[[ LISTED ENTRIES, beginning ]]
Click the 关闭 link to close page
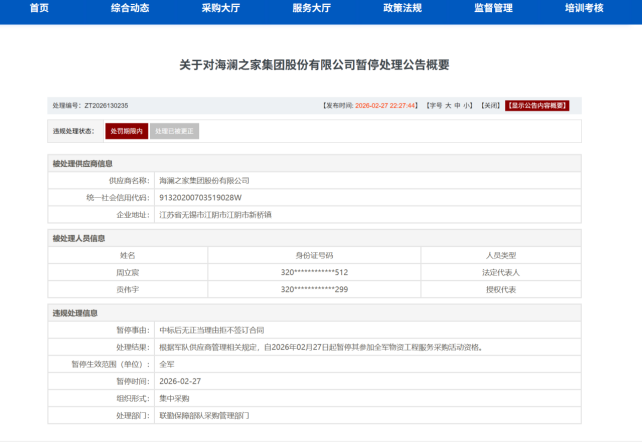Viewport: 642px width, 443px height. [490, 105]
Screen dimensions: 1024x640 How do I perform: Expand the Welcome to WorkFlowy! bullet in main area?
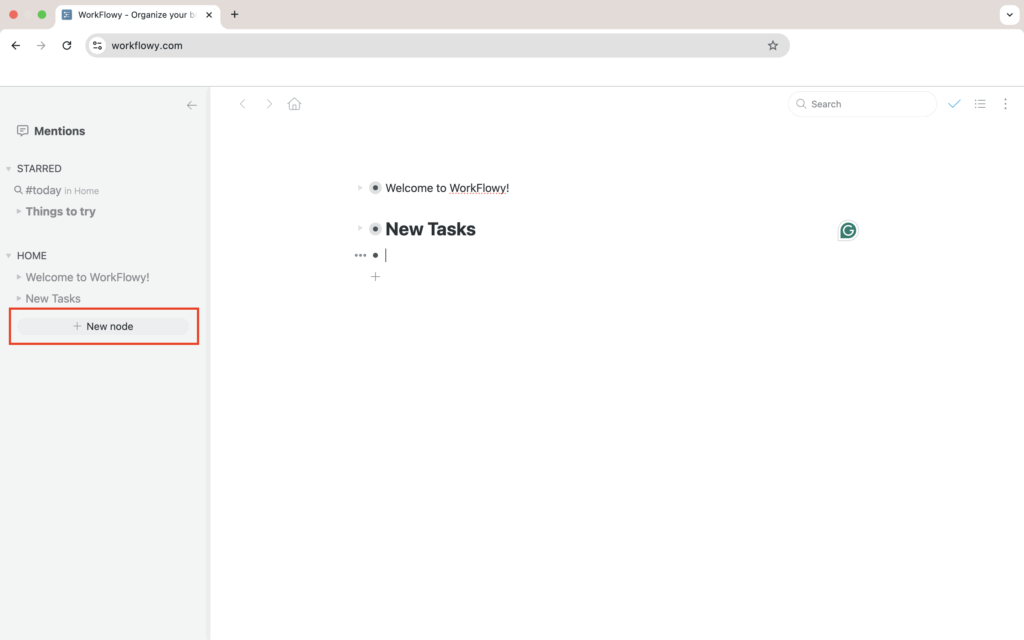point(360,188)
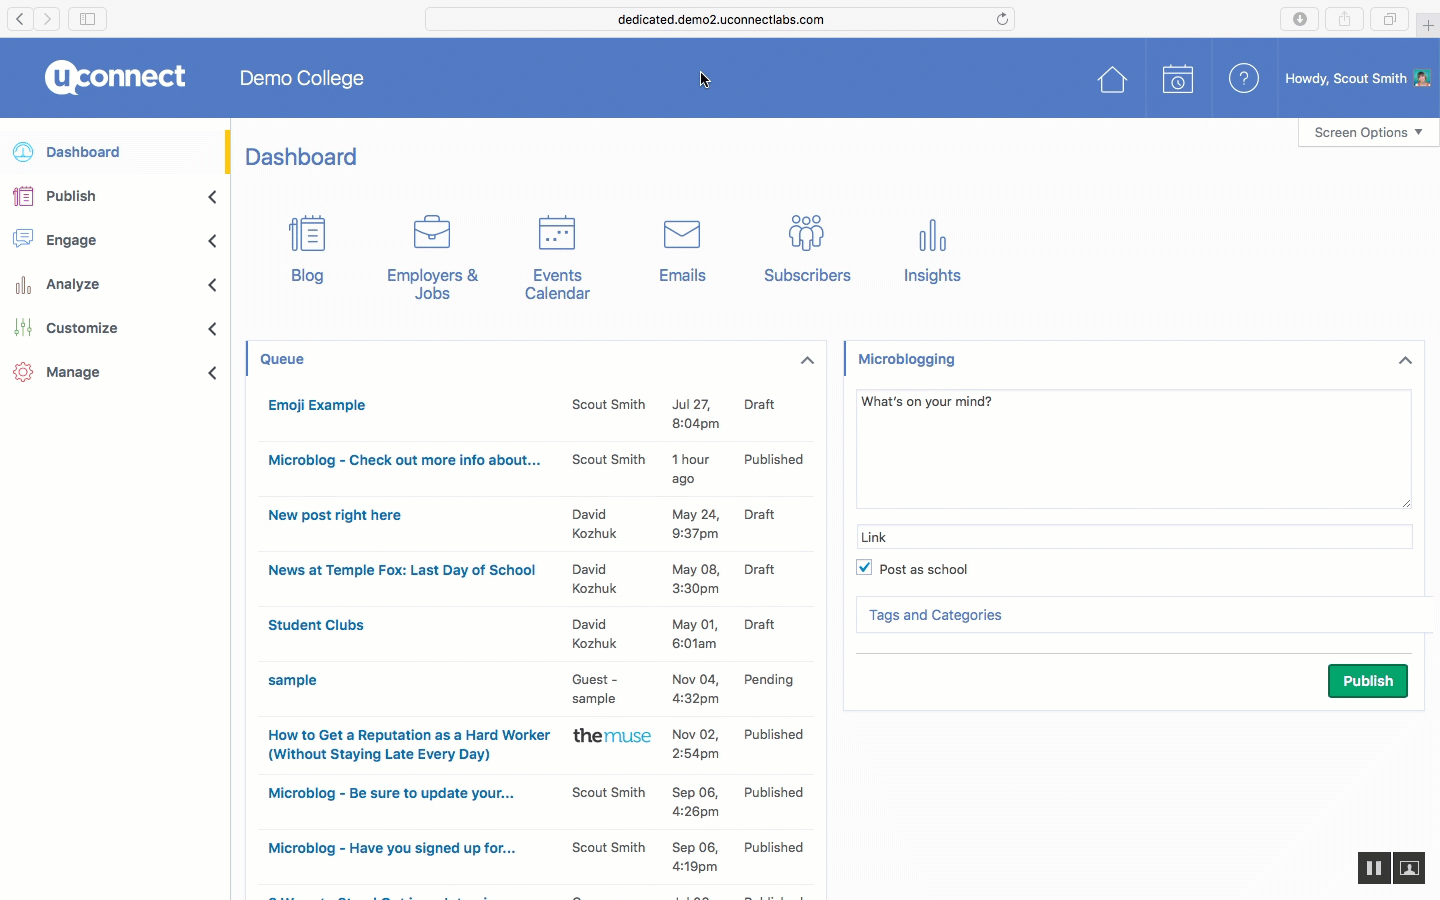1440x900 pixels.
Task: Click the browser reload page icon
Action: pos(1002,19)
[[ LISTED ENTRIES, end ]]
TASK GOAL
Would you write out all of the records exactly, omitting the pictures?

WRITTEN SOLUTION
Click the 关闭 link to close page
Viewport: 642px width, 443px height. [490, 105]
Screen dimensions: 1024x640 How do I perform: Expand the Welcome to WorkFlowy! bullet in main area?
point(360,188)
1440x900 pixels.
Task: Click the browser reload page icon
Action: pos(1002,19)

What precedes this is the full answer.